Getting to San Vicente Yogondoy from Oaxaca takes approximately 5 hours via road. That road is in good condition, so the real challenge is getting from the town of Yogondoy out to the farms. Unlike many other producing areas where producers live on their farms, Yogondoy’s producers usually live in the central town with their farms only reachable by 2-3 hours on foot or mule. During harvest, producing families usually stay in temporary housing on the farms and move their coffee by mule or on foot over the course of several trips to the city.
Yogondoy’s indigenous Zapotec traditions and language are alive and well. In Zapotec, Yogondoy means "River of Bees," and many local farmers keep beehives for honey and pollination alongside their coffee. Many of the farmers in this group have younger coffee trees that were planted in the last 5 years and continue the tradition of maintaining almost 100% of the Pluma variety, a local mutation of Typica that has grown here for over 80 years. It thrives in these conditions, soil, and climate, producing spectacular cup quality. Many of the farmers are also under 30 years old, an encouraging fact showing that coffee has a future here. However, a percentage of young people are also migrating to the capital in search of better opportunities.

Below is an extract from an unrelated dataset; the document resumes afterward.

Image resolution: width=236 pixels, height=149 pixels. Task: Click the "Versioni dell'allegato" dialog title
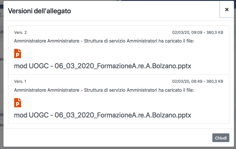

Another tradition still very present in the Zapotec community in the area is the practice of Tequio (a word from the Nahuatl language that means work or tribute), a practice of communal workshare that comes into play during harvest and in off-season renovations.
Yogondoy has a high level of plant diversity on the coffee farms compared to other coffee-growing areas. Local producers use native trees such as Cuachepil, Cuil, and/or avocado to shade their coffee trees. These trees provide not only shade, but also various benefits such as food, ornamentation, medicine, construction materials, and water collection. For instance, the Cuil has leaf litter that adds a rich fertilizer to the soil.
The farms usually keep a distance of 2 meters between rows and 1.5 meters between seedlings. Between each row, producers usually place a plant that serves to separate the rows and keep the coffee trees apart.
Yogondoy is one of the few communities in which we see a year on year increase in both yield and quality. The producers here have invested a lot in their crops for 8 years, leading to production between 1000-2000 kg per hectare of dry parchment—nearly double that of many other Mexican coffee-growing areas.